Highlights from ASCO June 3, 2025

By Thomas Martin posted 19 days ago

  

The Society for Immunotherapy of Cancer (SITC) is pleased to present highlights of the latest advances in cancer immunotherapy emerging from the 2025 ASCO Annual Meeting on June 3, 2025.

2025 Scientific Highlights

Subgroup analyses of COMPASSION-16: Bispecific PD-1 x CTLA-4 antibody cadonilimab plus chemotherapy with or without bevacizumab for first-line persistent, recurrent, or metastatic cervical cancer

5509. Cadonilimab plus platinum-based chemotherapy ± bevacizumab for persistent, recurrent, or metastatic cervical cancer: Subgroup analyses of COMPASSION-16.

Xiaohua Wu (Fudan University Shanghai Cancer Center, Shanghai, China) presented planned subgroup analyses of the COMPASSION-16 study, a phase 3 multicenter trial investigating the efficacy of cadonilimab, a PD-1 x CTLA-4 bispecific monoclonal antibody, in combination with chemotherapy as first-line treatment for patients with persistent, metastatic, or recurrent cervical cancer. Previous interim reports of COMPASSION-16 indicate cadonilimab combined with chemotherapy with or without bevacizumab significantly improves progression-free survival (PFS) and overall survival (OS) compared to chemotherapy with or without bevacizumab.

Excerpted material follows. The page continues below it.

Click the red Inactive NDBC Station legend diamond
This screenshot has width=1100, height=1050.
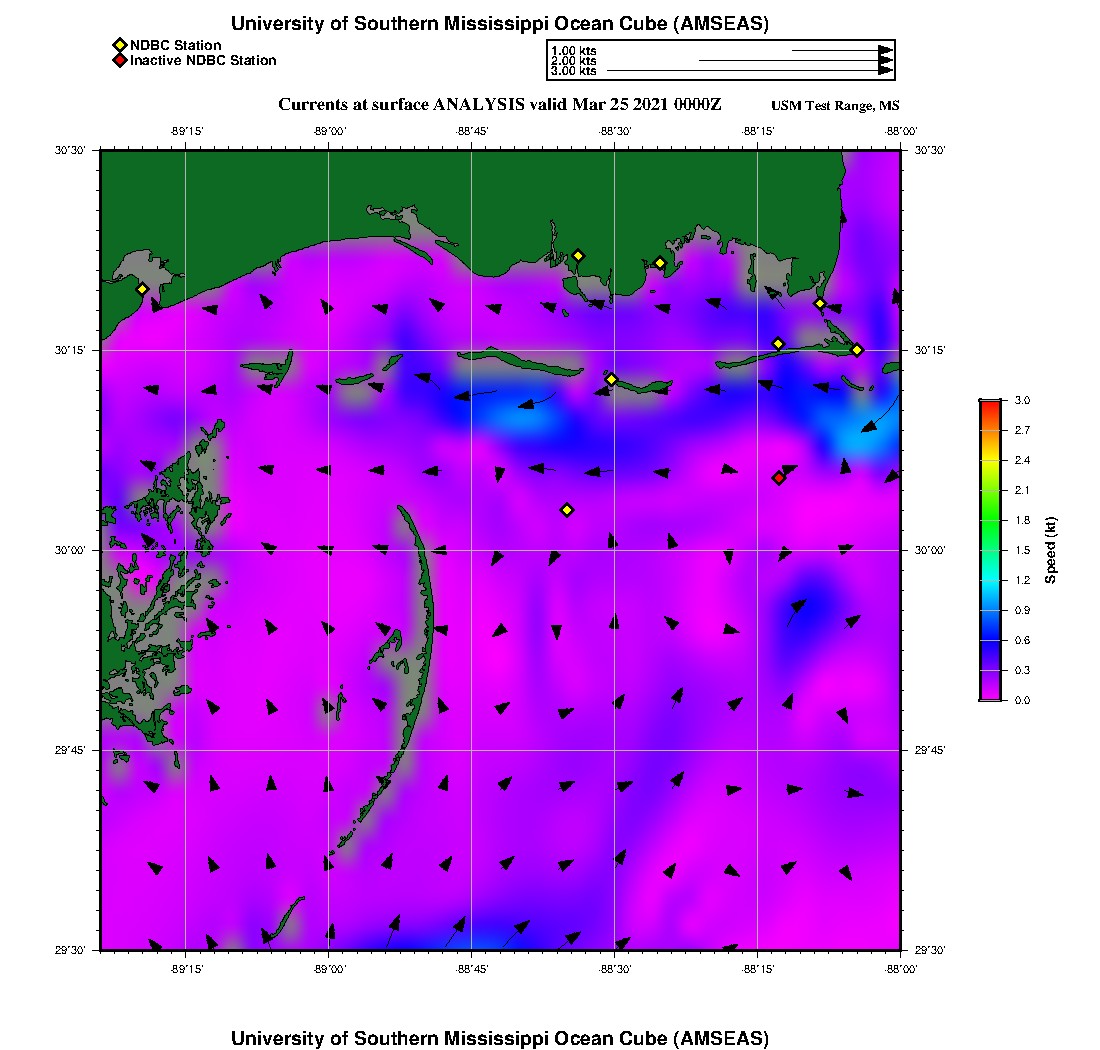tap(119, 60)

Patients in the cadonilimab group (n=222) received cadonilimab + paclitaxel and cisplatin or carboplatin +/- bevacizumab, followed by maintenance therapy with cadonilimab +/- bevacizumab. Patients in the placebo group (n=223) received placebo + paclitaxel and cisplatin or carboplatin +/- bevacizumab, followed by maintenance therapy with placebo +/- bevacizumab. In the overall patient population, median PFS was 13.3 months for the cadonilimab group and 8.2 months for the placebo group (HR 0.62, p<0.0001), and median OS was not reached and 22.8 months, respectively (HR 0.64, p=0.0011). All pre-specified patient subgroups analyzed showed PFS and OS benefits from cadonilimab, even in groups considered high risk. Of note, among patients who received prior concurrent chemoradiotherapy (CCRT), cadonilimab was associated with greater PFS and OS benefits (HR 0.55 and 0.54, respectively) compared to patients who had not received prior CCRT (PFS HR 0.67 and OS HR 0.76, respectively). Cadonilimab was also associated with greater survival benefits among ~40% of patients who were not eligible for bevacizumab. Median PFS was 11.7 months in the cadonilimab group (n=89), compared to 6.7 months in the placebo group (n=91; HR 0.44), and median OS was 28.2 months in the cadonilimab group, compared to 15.1 months in the placebo group (HR 0.50). Cadonilimab extended PFS and OS among patients 65 years of age or older (HR 0.39 and 0.49, respectively). These results further support cadolinimab as an option for first-line therapy for persistent, recurrent, or metastatic cervical cancer.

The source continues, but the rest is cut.